Items from a data source:
==*==

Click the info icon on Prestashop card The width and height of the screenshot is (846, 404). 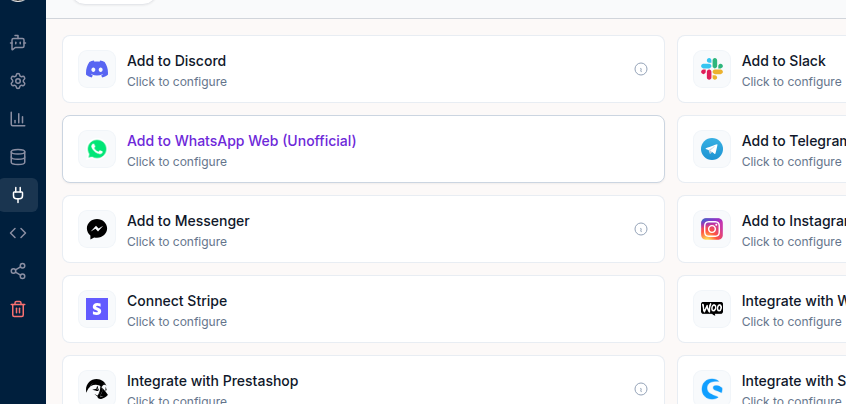[640, 389]
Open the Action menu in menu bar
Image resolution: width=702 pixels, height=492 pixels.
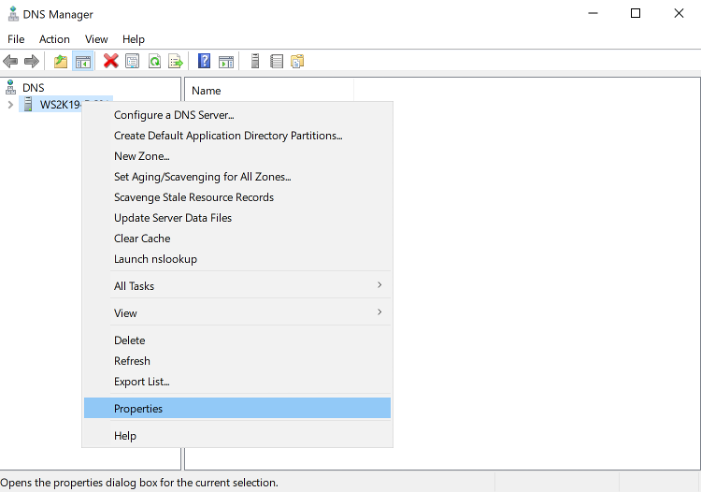point(54,39)
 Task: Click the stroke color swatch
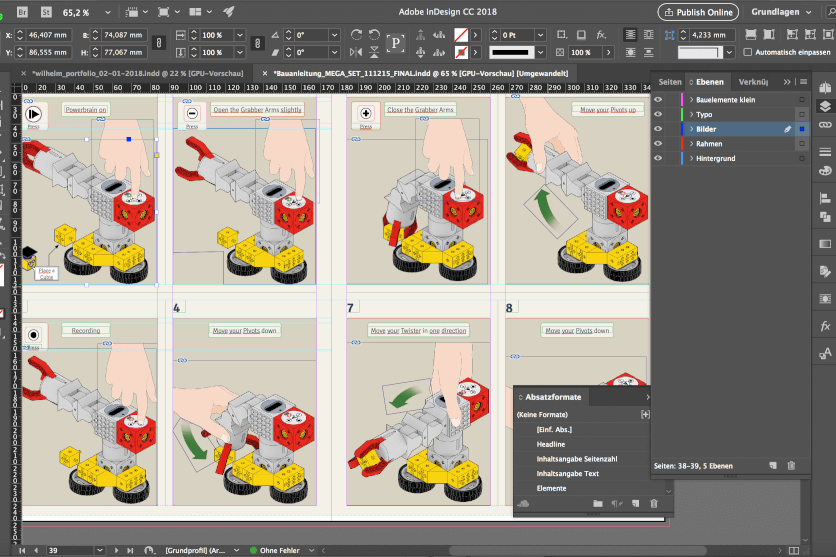click(x=461, y=52)

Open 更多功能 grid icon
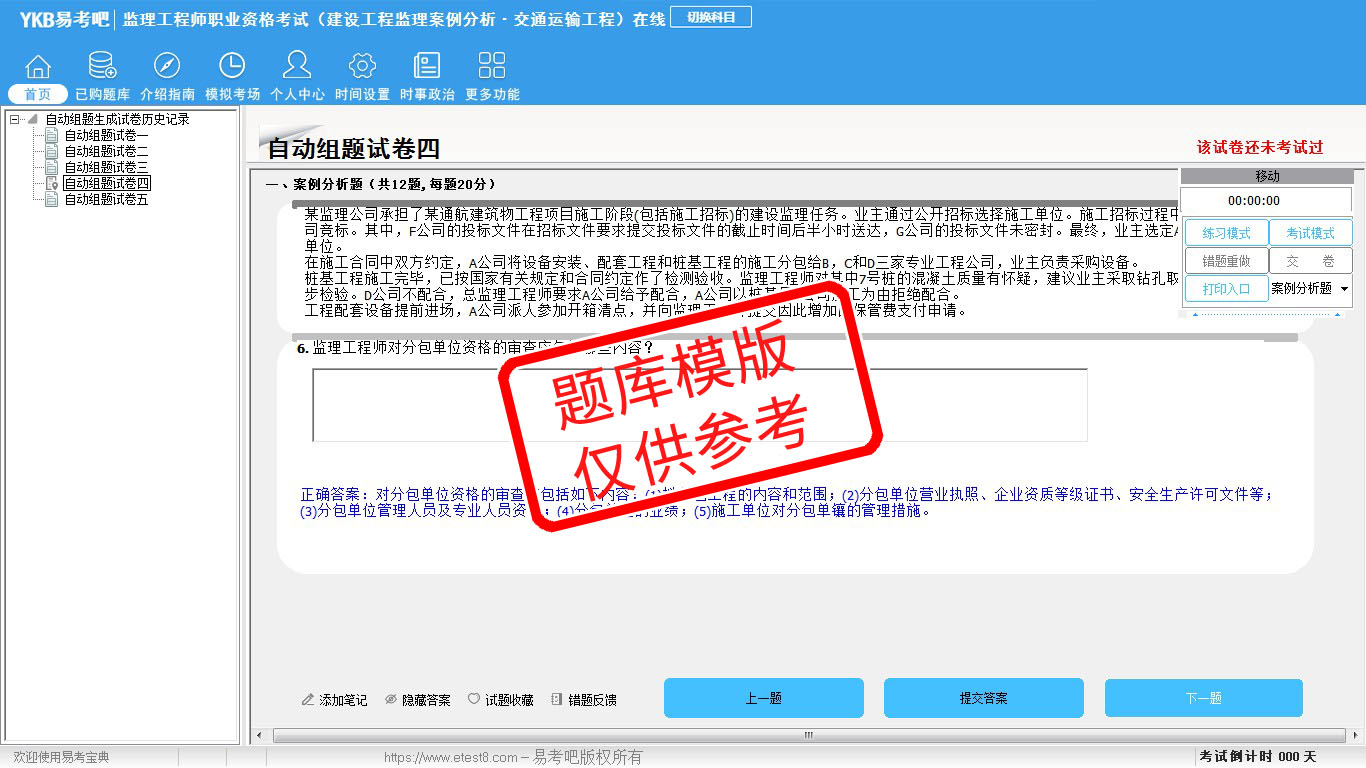pos(492,67)
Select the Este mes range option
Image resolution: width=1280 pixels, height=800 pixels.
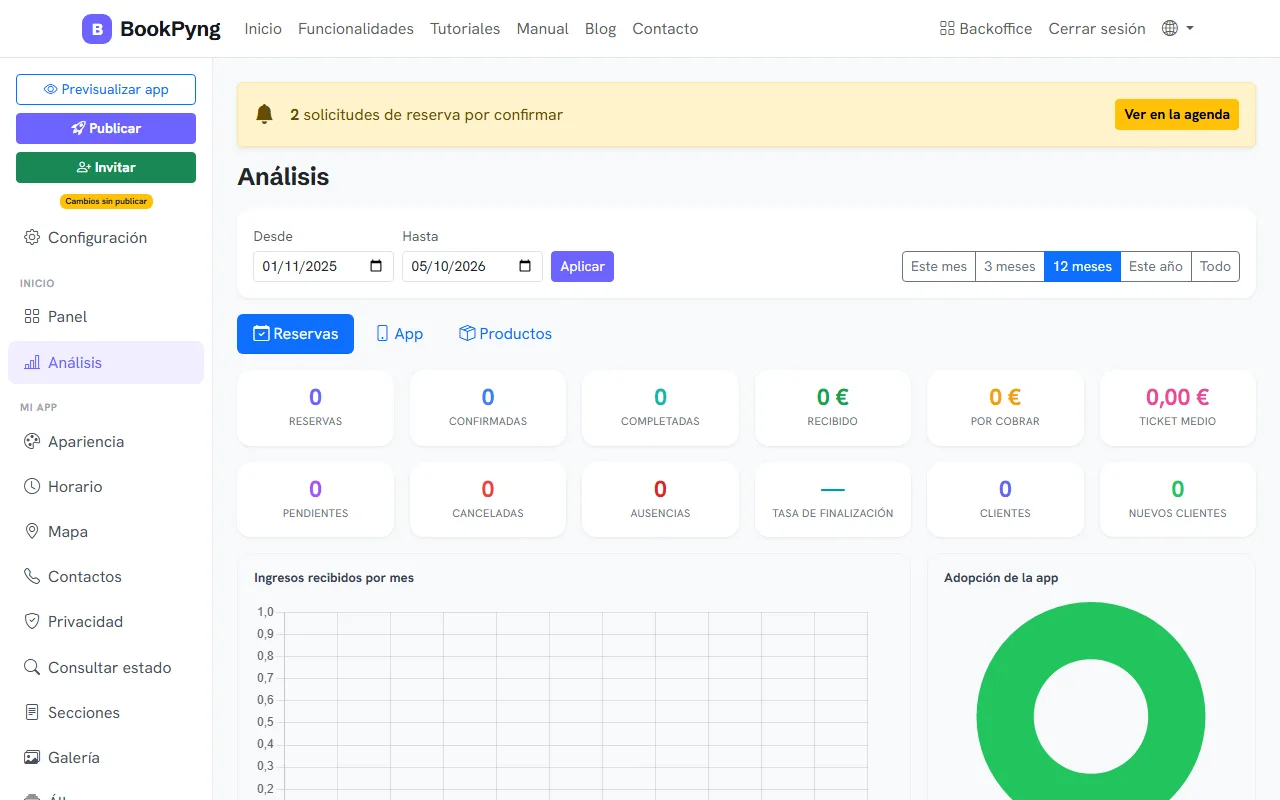point(939,266)
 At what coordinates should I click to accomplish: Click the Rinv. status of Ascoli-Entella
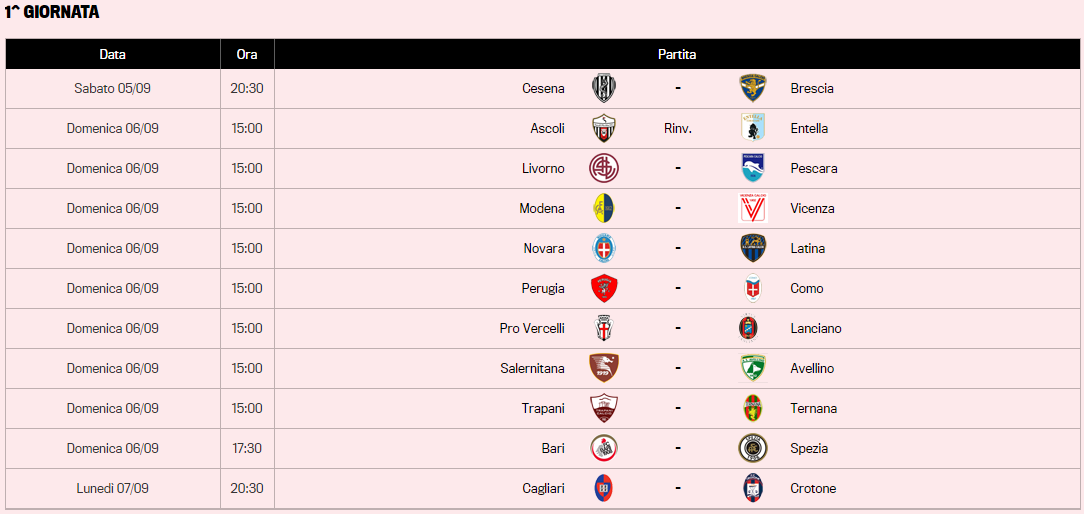click(x=678, y=128)
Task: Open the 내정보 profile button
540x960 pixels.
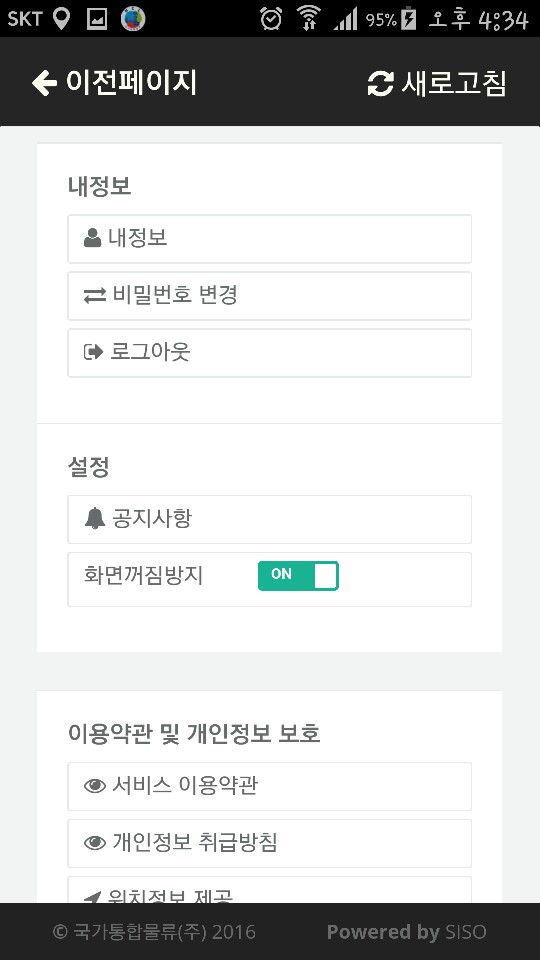Action: click(x=269, y=239)
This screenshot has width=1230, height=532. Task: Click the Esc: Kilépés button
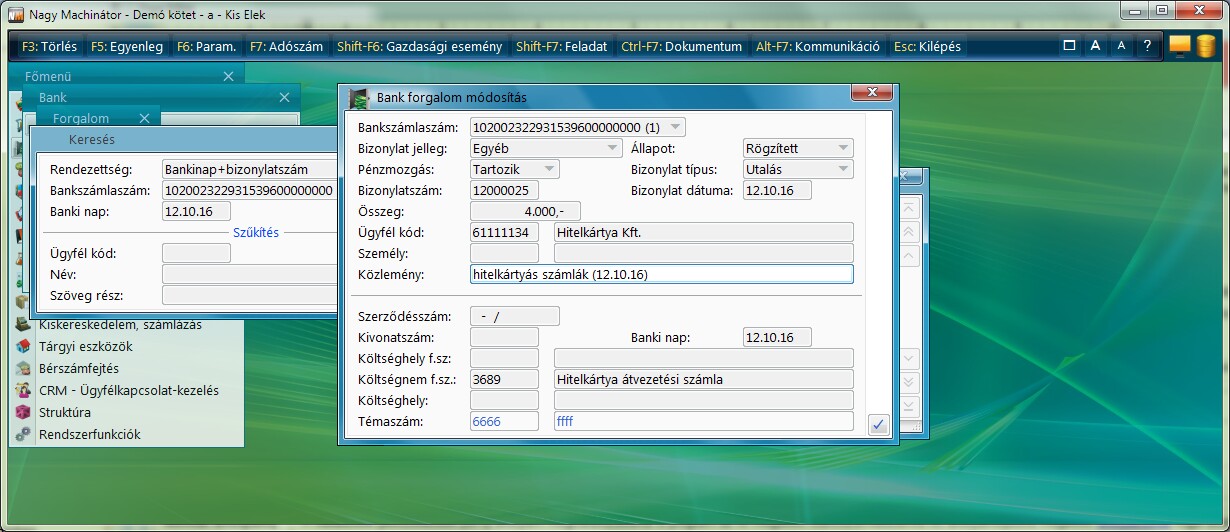point(927,46)
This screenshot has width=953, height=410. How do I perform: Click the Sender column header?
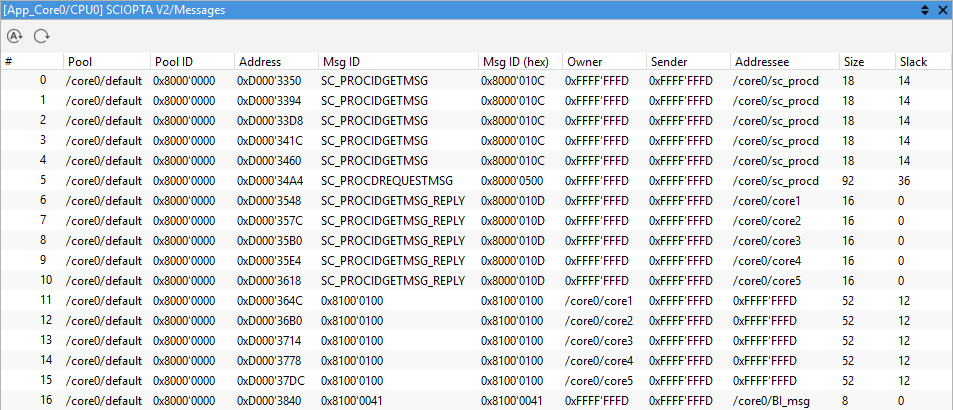669,62
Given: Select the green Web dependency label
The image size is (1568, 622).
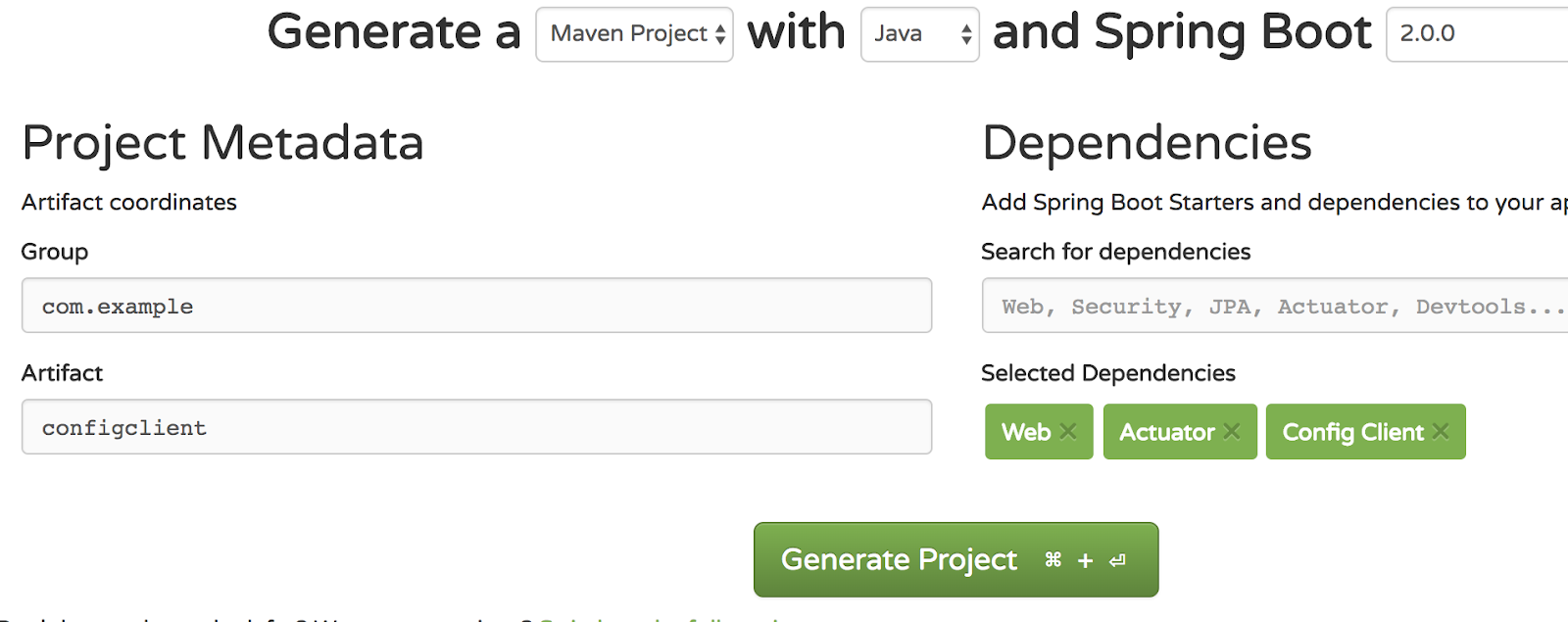Looking at the screenshot, I should tap(1025, 432).
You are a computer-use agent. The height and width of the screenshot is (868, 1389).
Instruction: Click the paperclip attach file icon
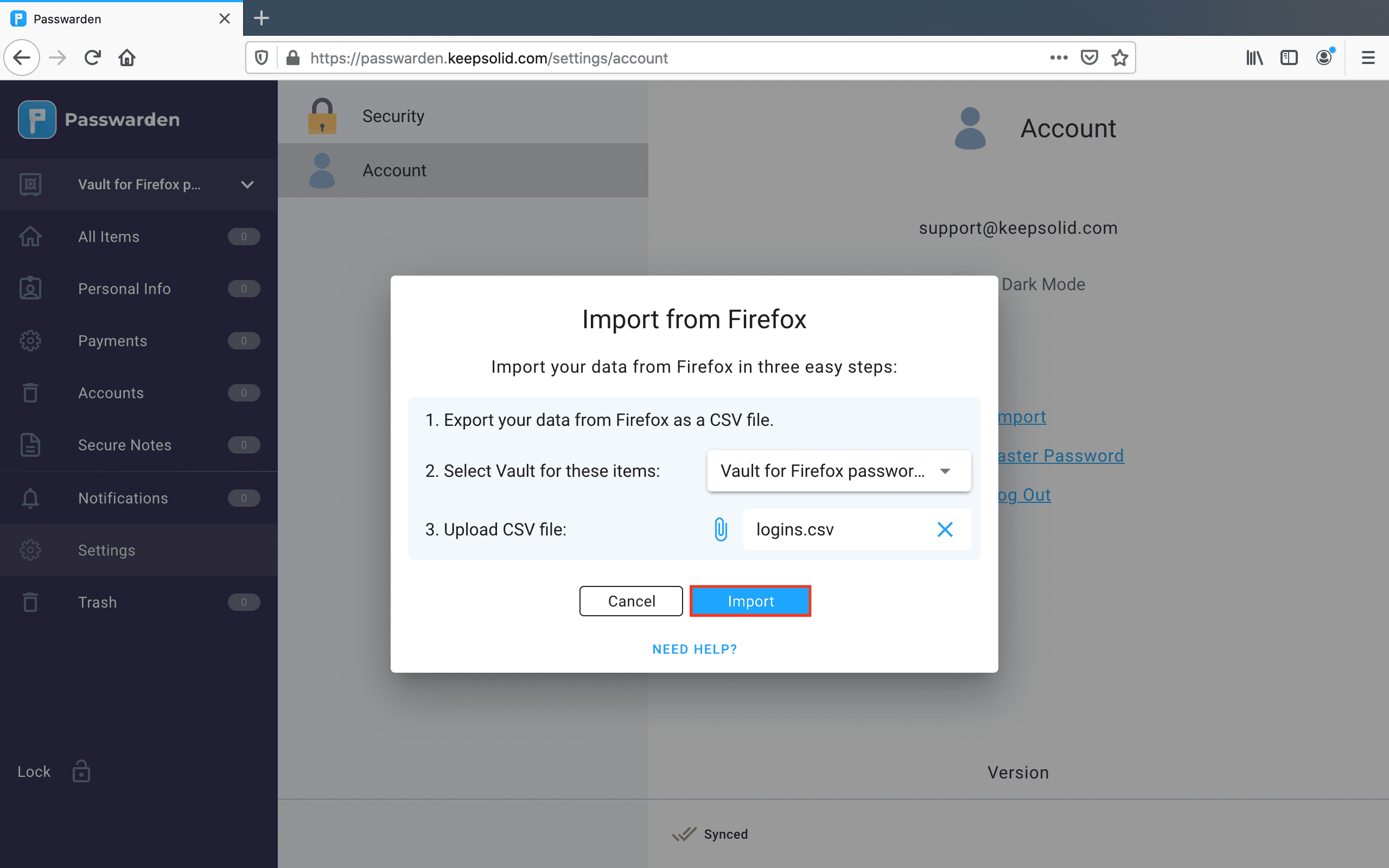(721, 529)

==*==

> _EXERCISE PROMPT_
Pictures must be left out of the answer, which should be exactly the lines from the one holding "Task: Open the 내정보 profile button" through the last line of the entries above, both included; please add nothing.

> _EXPECTED OUTPUT_
Task: Open the 내정보 profile button
540x960 pixels.
Action: click(x=269, y=239)
This screenshot has width=1230, height=532. Task: Click the Esc: Kilépés button
point(927,46)
This screenshot has width=953, height=410. How do I perform: Click the Sender column header?
669,62
Given: Select the green Web dependency label
The image size is (1568, 622).
Looking at the screenshot, I should tap(1025, 432).
You are a computer-use agent. The height and width of the screenshot is (868, 1389).
Instruction: Click the paperclip attach file icon
(721, 529)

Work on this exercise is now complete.